Cite as: (2004) 78(4) LIJ, p.54

A number of obstacles await a would-be plaintiff seeking to commence proceedings in the Victorian Supreme Court against a defendant based overseas.

By Justin Castelan

A party initiating proceedings against an overseas defendant in the Supreme Court of Victoria must comply with O.7 of the Court’s Rules.[1] The High Court touched on the operation of those Rules with respect to a claim for defamation relating to publication over the Internet,[2] so it is timely to remind practitioners of the importance of following prescribed procedure.
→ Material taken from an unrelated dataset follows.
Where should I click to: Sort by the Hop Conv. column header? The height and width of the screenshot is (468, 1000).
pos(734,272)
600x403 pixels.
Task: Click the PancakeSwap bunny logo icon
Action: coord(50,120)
The procedure for service abroad prescribed by O.7 appears simple enough, but there are several traps that a potential plaintiff can fall into at an early stage. These traps can prove fatal to the proceeding, or can cause substantial cost to a party if the proceedings have to be re-served.

Rule 7.01(1)

Rule 7.01(1) contains a list of sub-rules numbered (a)-(n). Those sub-rules describe the types of proceedings that can be served outside Australia without the leave of the Court. When initiating proceedings, the plaintiff must identify which of those sub-rules applies to the proceeding. General examples of the types described include proceedings:

  • in respect of a breach of contract where the contract was made in Victoria (r7.01(1)(f)(i));
  • where the breach of contract is committed in Victoria (r7.01(1)(g));
  • founded on a tort committed within Victoria (r7.01(1)(i)); or
  • brought in respect of damage suffered wholly or partly in Victoria and caused by a tortious act or omission wherever occurring (r7.01(1)(j)).

The endorsement to the statement of claim

When serving the originating process, the plaintiff must serve an endorsement to the statement of claim that states the facts and the particular paragraph of r7.01(1) relied on in support of the service.[3] It is also prudent to summarise the facts relied on to bring the claim within those grounds, and not simply to refer to paragraphs within an attached statement of claim.[4] Otherwise, the endorsement might be defective and service could not then be effected.[5] owever, the Court might consider such a failure to comply to be an irregularity and dispense with such compliance.[6]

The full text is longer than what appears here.